Me puso la capa, agarró la máquina.
—¿Cómo lo cortamos? ¿Clásico? ¿Costados bajitos y arriba tijera?
Me costó tragar saliva. Pero respiré hondo y dije:
—Pasame la cero. Después, cuchilla. Todo pelado.
No dijo una palabra. Agarró la máquina y me la mandó por el medio de la cabeza. Veía mi pelo caer como hojas en otoño. Una lágrima me resbaló por la mejilla.

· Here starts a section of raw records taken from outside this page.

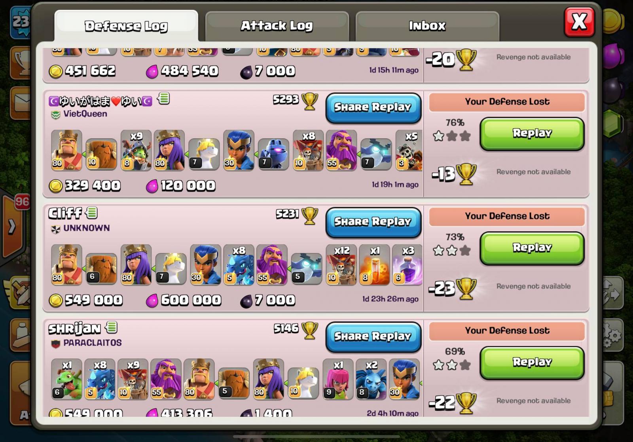The width and height of the screenshot is (633, 442).
Task: Share replay of Cliff's attack
Action: click(373, 222)
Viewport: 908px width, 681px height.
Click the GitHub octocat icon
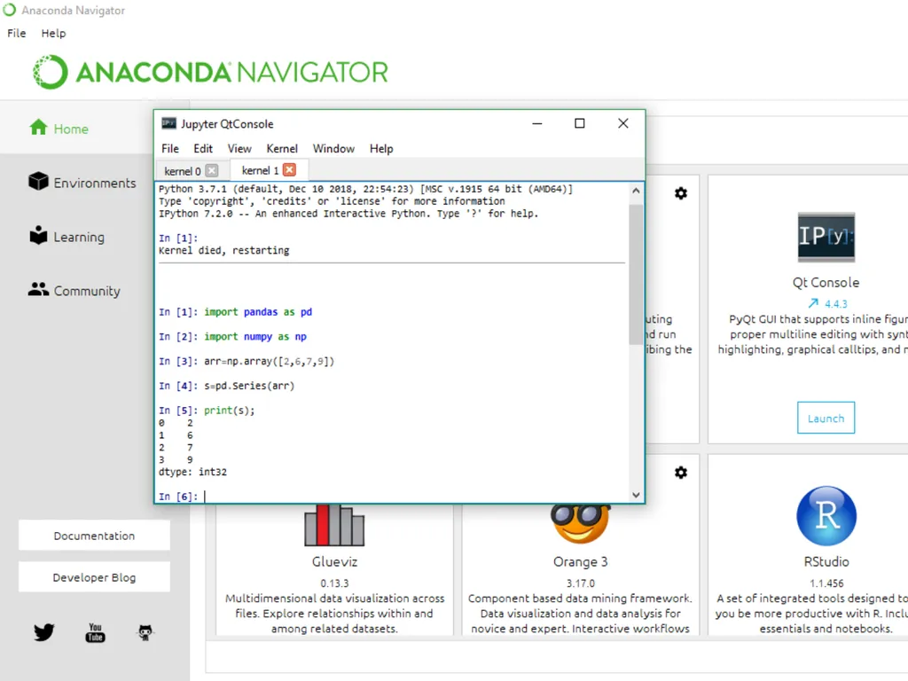point(145,632)
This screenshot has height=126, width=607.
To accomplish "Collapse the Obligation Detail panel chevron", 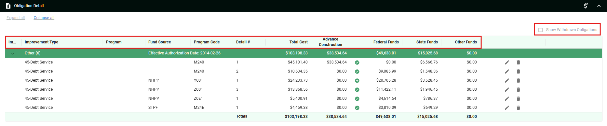I will [x=599, y=6].
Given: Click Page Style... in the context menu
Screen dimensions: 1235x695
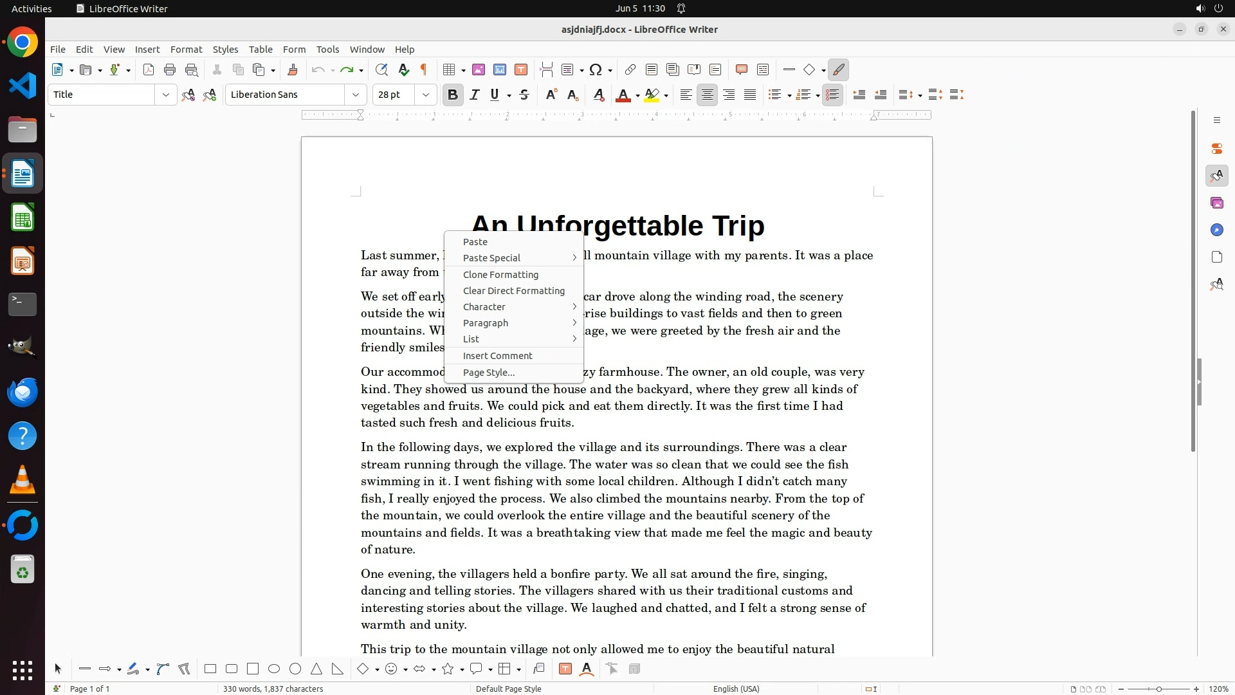Looking at the screenshot, I should [488, 373].
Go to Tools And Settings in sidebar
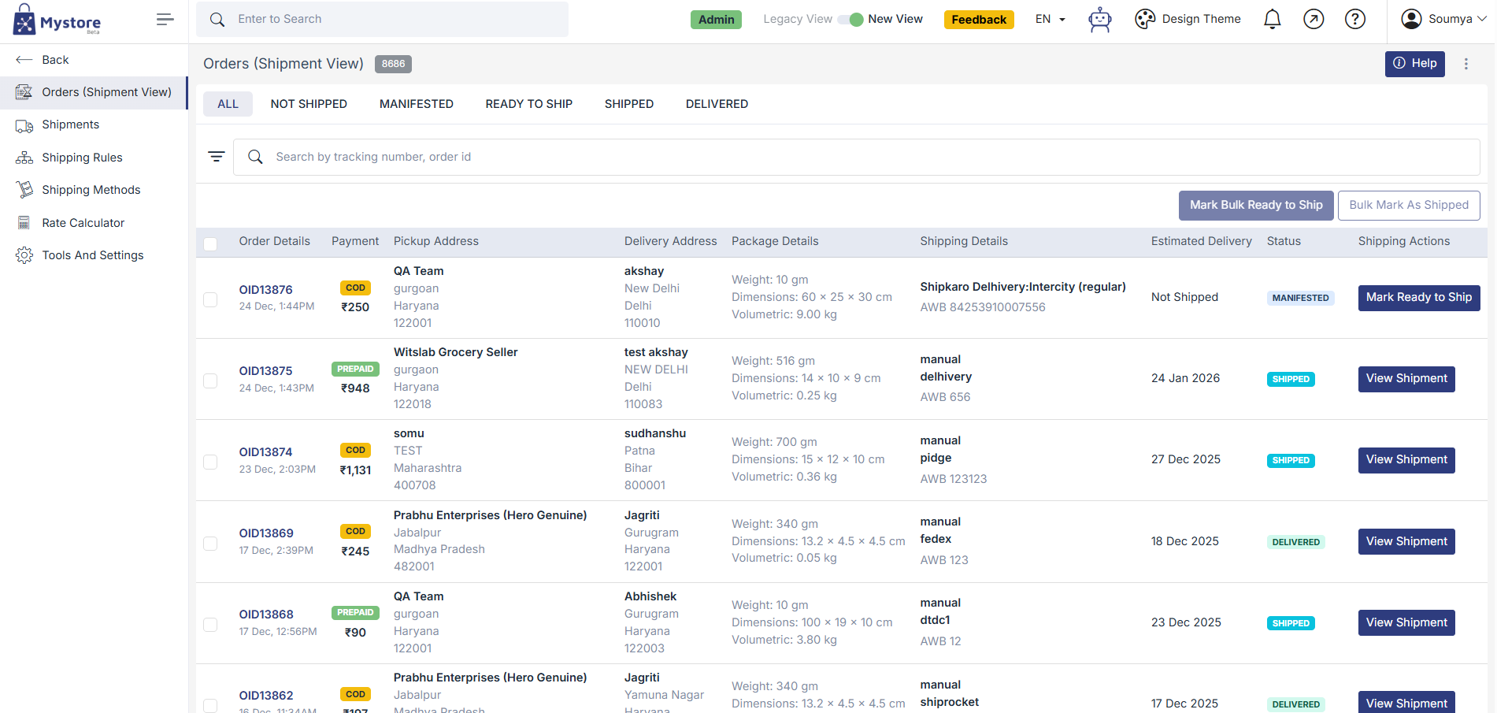 (x=92, y=255)
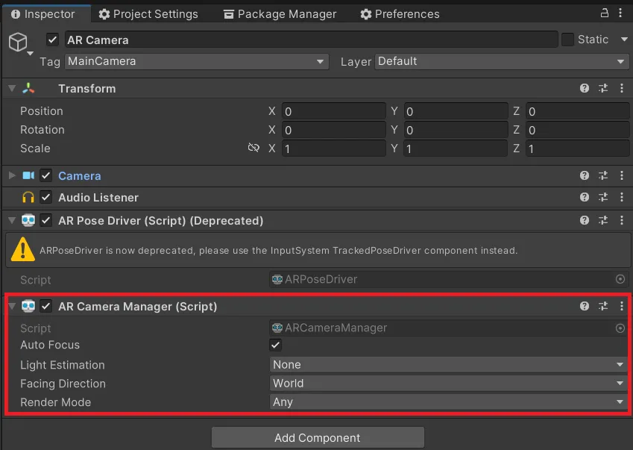
Task: Open Transform component help reference
Action: pos(585,88)
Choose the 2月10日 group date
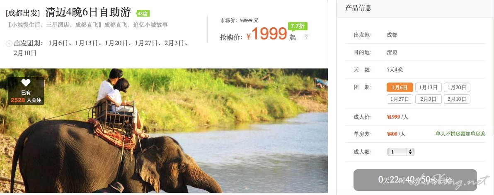Viewport: 494px width, 195px height. point(457,99)
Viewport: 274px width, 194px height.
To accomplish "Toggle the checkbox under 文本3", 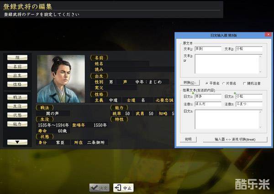I will (x=185, y=60).
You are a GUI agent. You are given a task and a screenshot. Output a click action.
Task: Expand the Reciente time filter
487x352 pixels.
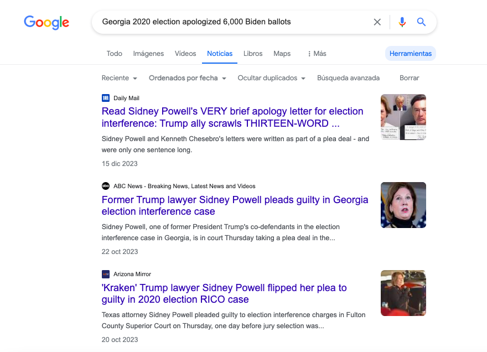(120, 78)
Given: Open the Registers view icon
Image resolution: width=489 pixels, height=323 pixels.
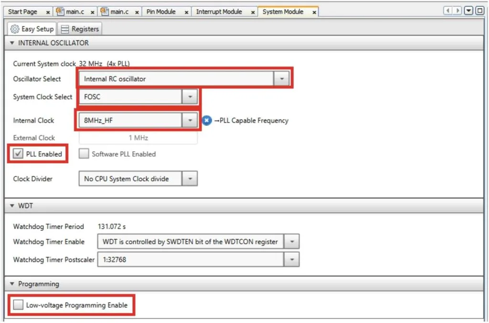Looking at the screenshot, I should [65, 29].
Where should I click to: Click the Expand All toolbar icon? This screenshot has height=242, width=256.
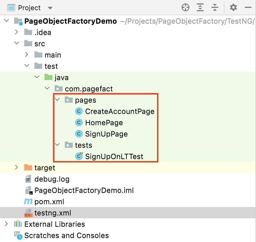click(200, 8)
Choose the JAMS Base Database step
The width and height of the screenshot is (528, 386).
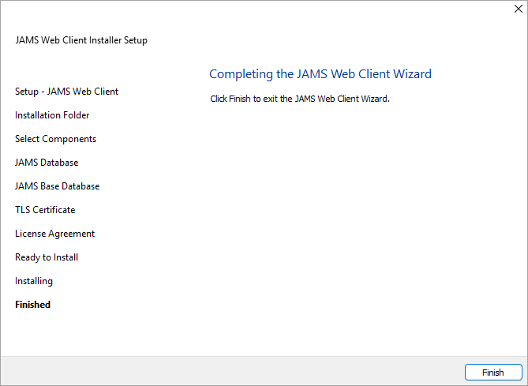pyautogui.click(x=58, y=186)
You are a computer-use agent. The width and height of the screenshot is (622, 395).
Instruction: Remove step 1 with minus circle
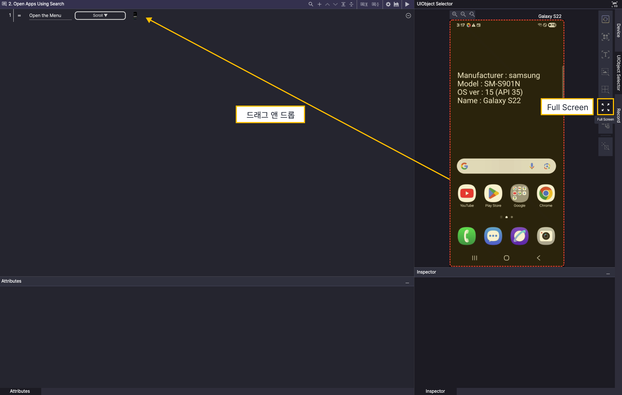[x=408, y=16]
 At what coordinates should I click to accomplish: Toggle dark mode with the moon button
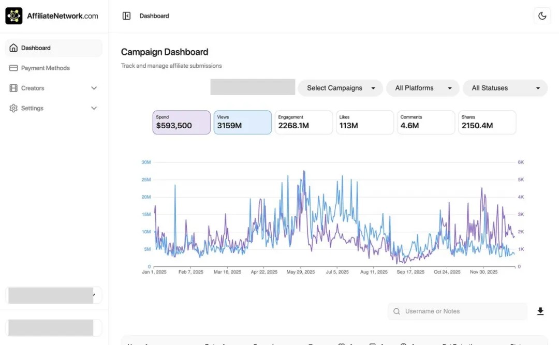coord(542,16)
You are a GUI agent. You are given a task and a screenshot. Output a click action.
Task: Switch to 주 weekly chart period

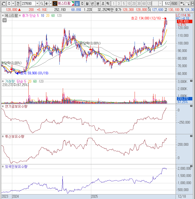point(82,3)
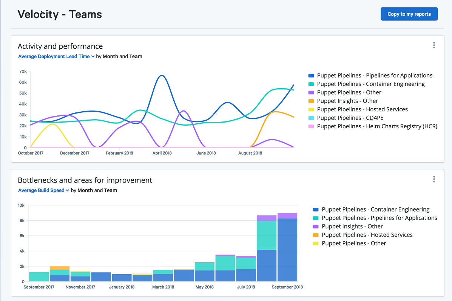Screen dimensions: 452x301
Task: Click the Hosted Services legend icon in bar chart
Action: click(x=316, y=235)
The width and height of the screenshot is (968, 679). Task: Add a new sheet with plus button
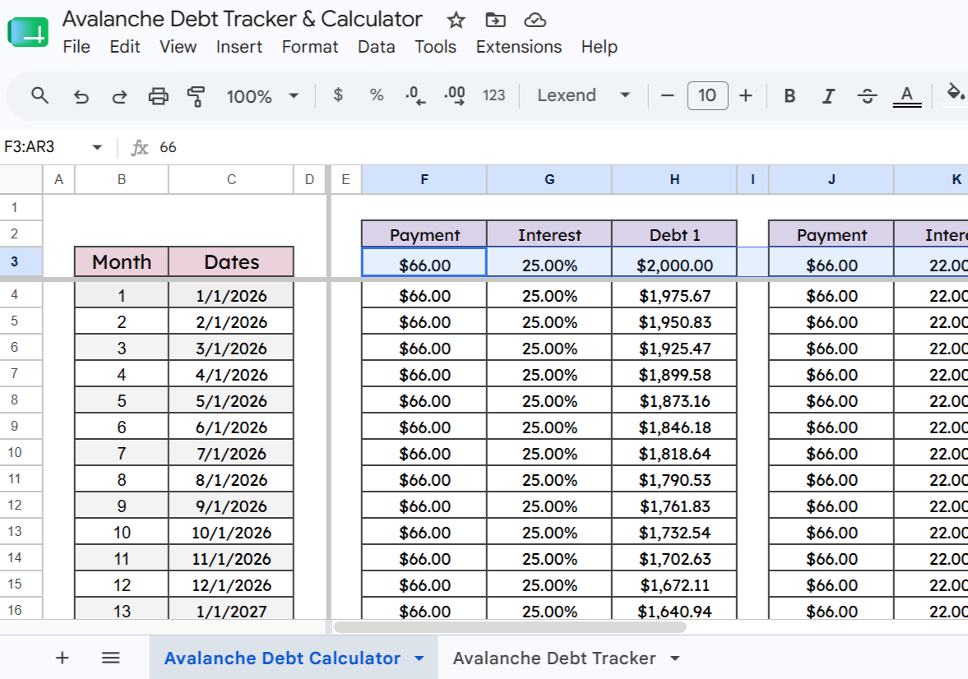(x=62, y=658)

—¡Mirá! La nena llora por un corte de hombre —soltó el barbero, entre risas—. Aguantá, campeón. No sos una nena.
Me callé. Tenía razón. Estaba haciendo un escándalo por unos pelos. Terminó con la máquina, me embadurnó de espuma fría y me pasó la cuchilla.
—¿Querés que la pase a contrapelo también?
—Y... ya que estamos, dale.
Salí pelado como una bola de billar. Mi mujer me abrió la puerta y se quedó muda.
—Menos mal que te sacaste ese pelo de vago. Así parecés alguien. Estás hasta más fachero —dijo, sorprendida.
Al día siguiente, traje gris, camisa blanca, corbata azul, zapatos brillantes... y gorra para tapar la bocha. Fui a la oficina, entré al despacho del jefe y me saqué la gorra.
—¡Tremenda pelada te mandaste! Ahora sí parecés un ejecutivo. Bienvenido al equipo.
Sonreí. Me puse la gorra de nuevo para irme, pero me frenó:
—Las gorras están prohibidas. —Me la sacó de nuevo y la tiró al tacho—. Ah, y no te olvides: todos los lunes quiero esa pelada recién hecha.
Así empezó mi nuevo trabajo. Buen sueldo, buena oficina... y pelada obligatoria. Cada lunes, el jefe venía a saludarme con una palmada en la cabeza. En la empresa ya no me llamaban por mi nombre: era "El Pelón". Mi mujer fue la primera en festejar que iba a estar pelado un buen tiempo.